In recent decades, the clinical treatment of HOS has entered the plateau stage, with poor therapeutic effects and poor prognosis, especially for those with metastases. There have been some studies on the clinical prognosis of HOS, but due to a single evaluation factor or the small sample size, the clinical application was affected. To improve the survival rate, we comprehensively evaluated the potential prognostic valuation of some routine laboratory variables for the OS of HOS and successfully developed an optimal prognostic nomogram model to predict the 5-year OS. To our knowledge, this is the first study to develop a nomogram model to predict the survival probability of Chinese HOS patients using the most comprehensive baseline laboratory testing indicators.
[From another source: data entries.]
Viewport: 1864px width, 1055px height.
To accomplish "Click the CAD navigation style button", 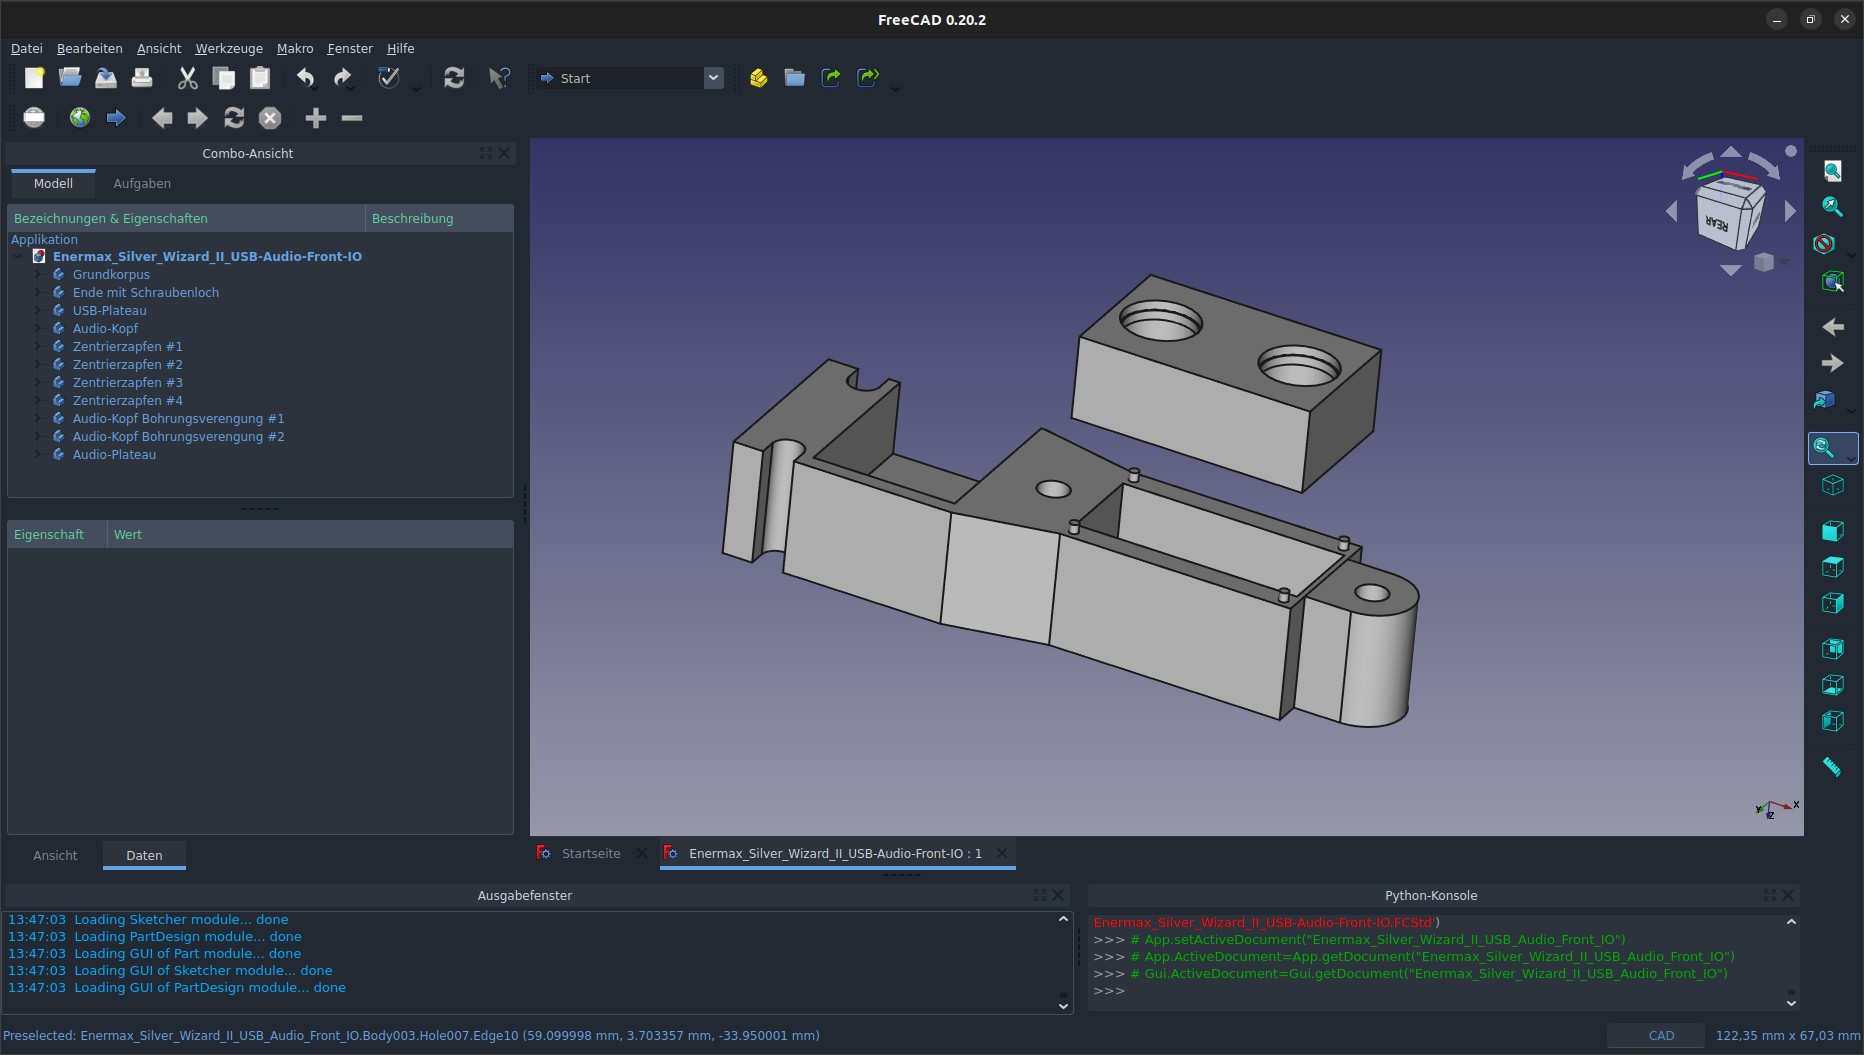I will click(x=1655, y=1036).
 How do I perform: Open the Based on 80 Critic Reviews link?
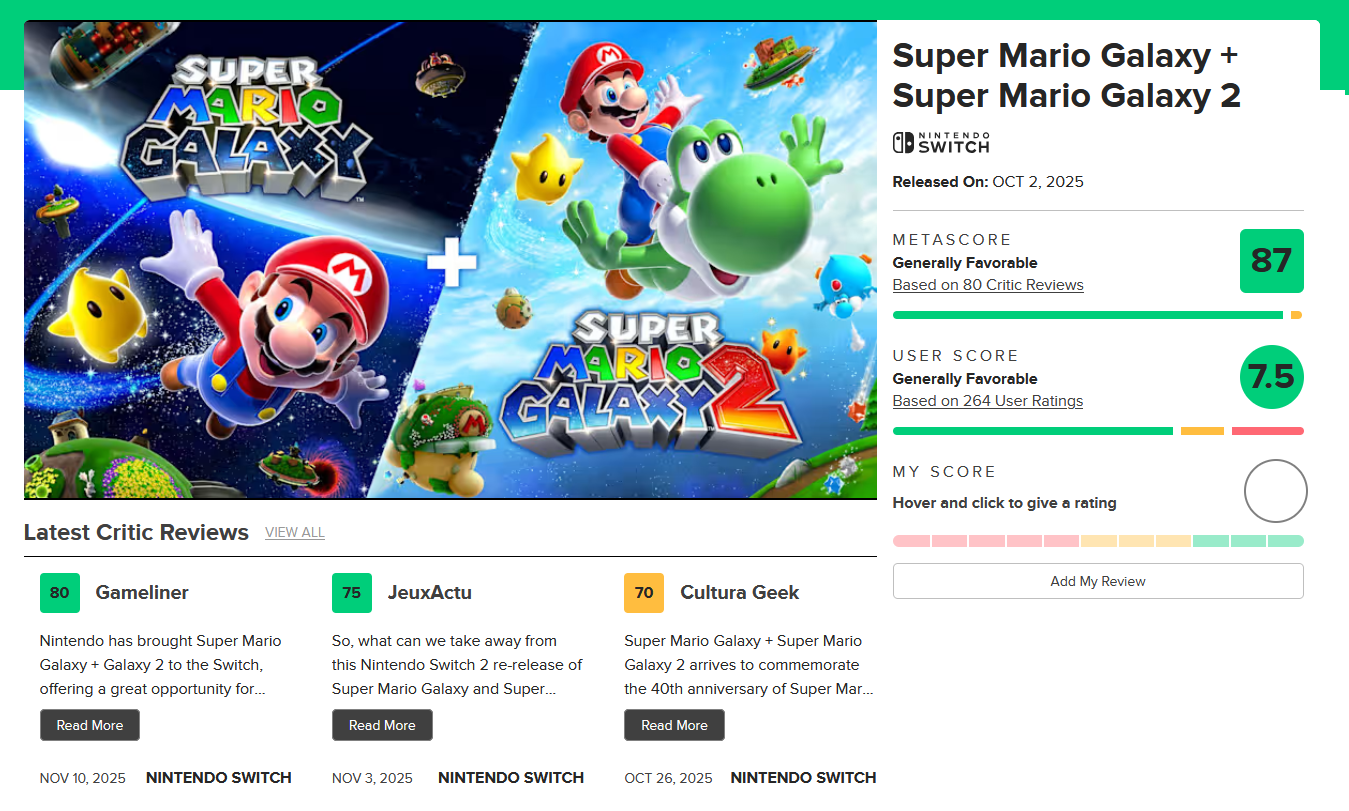click(x=988, y=285)
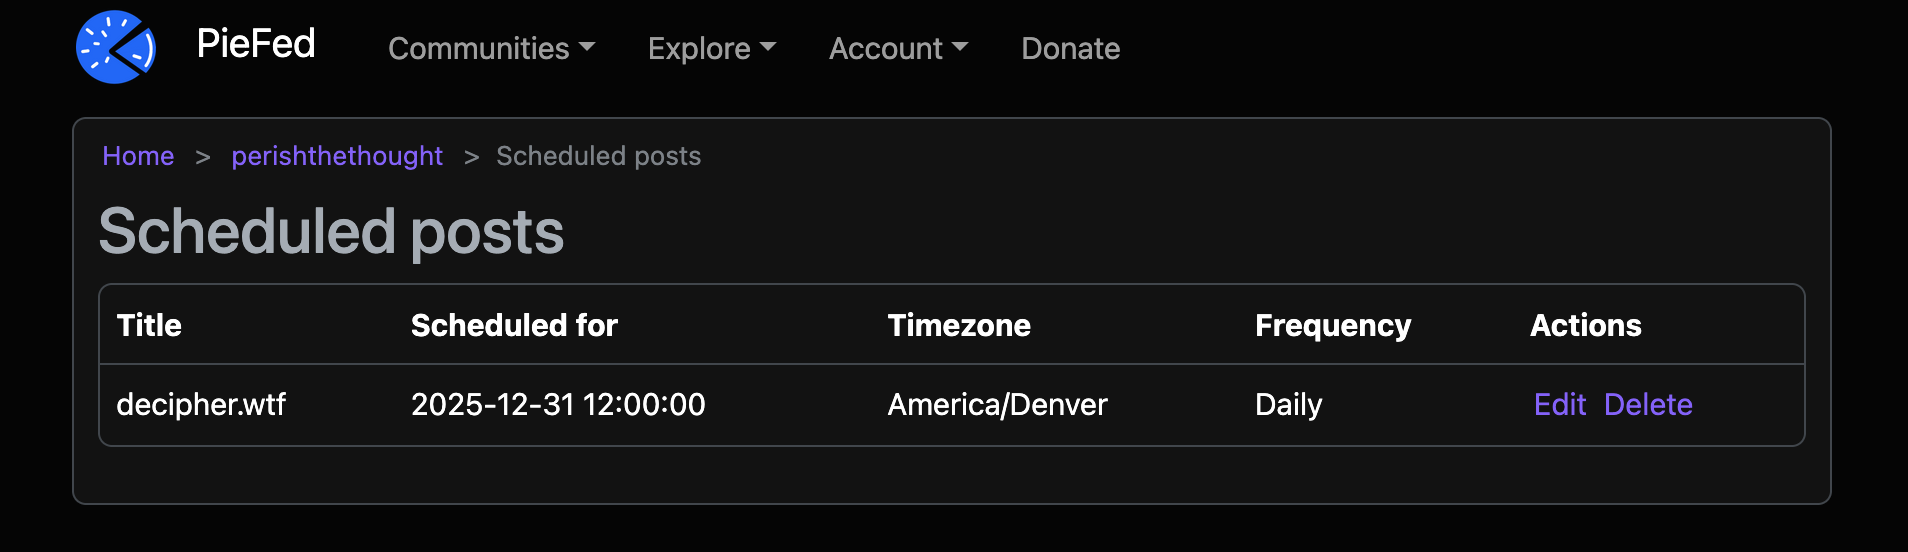
Task: Click the PieFed pie logo icon
Action: 116,47
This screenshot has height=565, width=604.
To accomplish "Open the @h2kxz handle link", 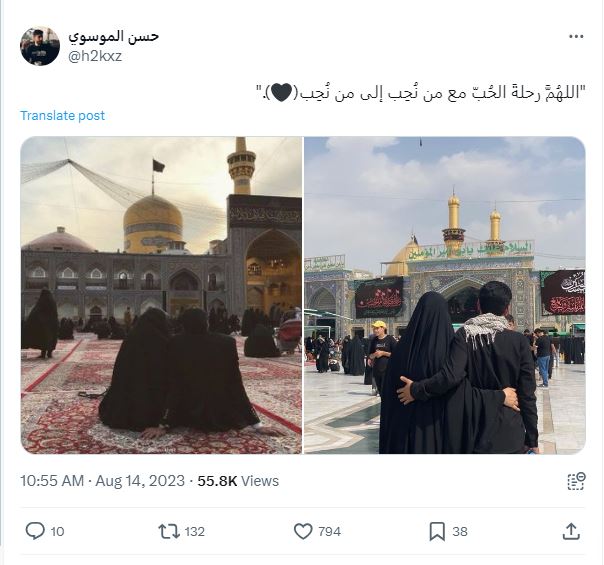I will [95, 56].
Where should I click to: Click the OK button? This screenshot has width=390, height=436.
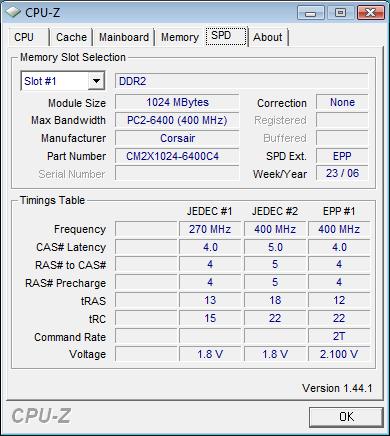[x=346, y=417]
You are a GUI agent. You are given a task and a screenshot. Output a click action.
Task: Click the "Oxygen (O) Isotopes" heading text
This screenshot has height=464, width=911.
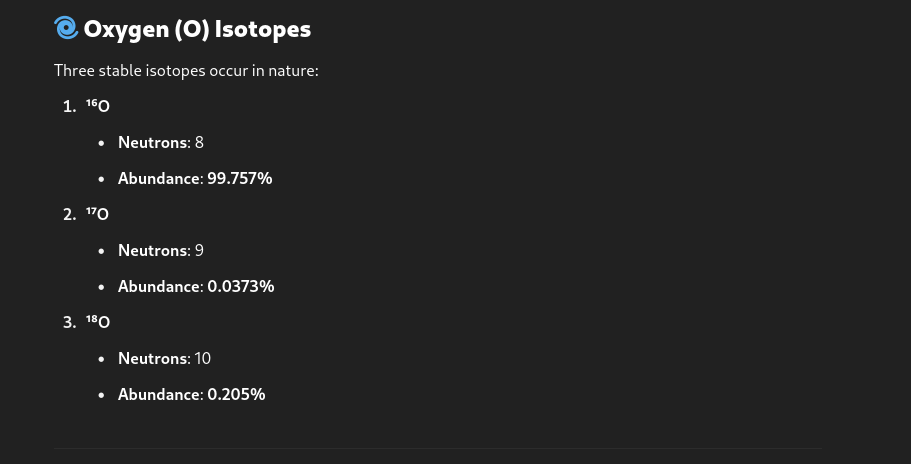(197, 29)
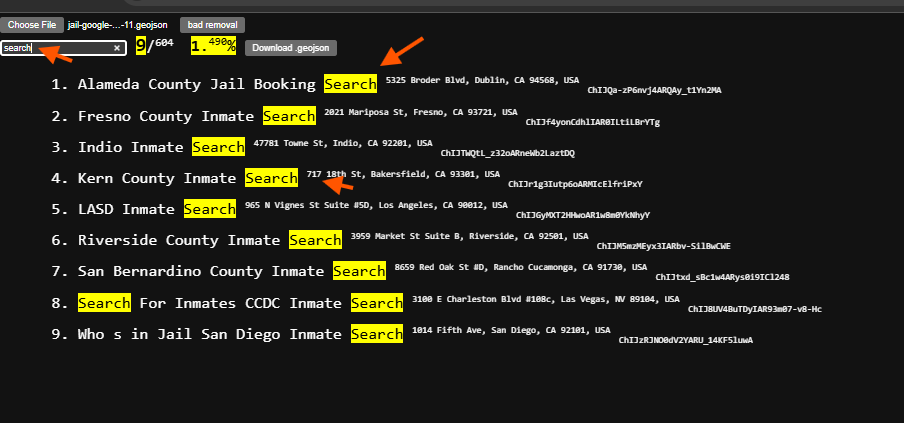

In our cohort, the 5-year OS was 20.3%, while for the non-metastasis patients, the 5-year OS was 52.1%. The survival rates of the non-metastasis patients in China were generally consistent with those reported in other countries. In 2012, the European intergroup osteosarcoma study reported that the 5-year OS was 56% in 1067 localized HOS patients younger than 40 years old. In 2001, the Rizzoli Institute identified that the 8-year survival rate was 59% for 300 non-metastatic osteosarcoma patients21. In the past 30 years. The survival rate of HOS patients in China has improved, especially for patients without distant metastasis4. The prognosis of patients with metastasis is relatively poor in the later stage. Overall survival for all subjects was slightly lower than in other studies, probably because of the few patients without distant metastases in our study. Patients with distant metastases are the current treatment challenge, as in other countries. In our study, the metastasis rate was 61%. Of these, 34.7% had metastasized at the time of first diagnosis, and 62.7% had metastases within 2 years after diagnosis, which was slightly higher than the values reported by other investigators. Thus, this finding reflected that there was a high proportion of patients with microscopic tumour spread at diagnosis among our patient population. A previous study suggested that patients with metastasis at initial diagnosis and multiple modules were associated with poorer prognosis than patients with solitary metastatic nodules. Eleuterio et al.22. reported that the 5-year OS of metastatic and non-metastatic children was 11.9% versus 57.4%, respectively. The above data analysis showed that compared with patients in other countries, the tumour-related survival of Chinese HOS patients was comparable, but the rate of metastasis was relatively higher. Based on these findings, we believe that distant metastasis is one of the strongest risk factors for poor clinical prognosis in Chinese HOS patients. It is important to explore the mechanism of metastasis.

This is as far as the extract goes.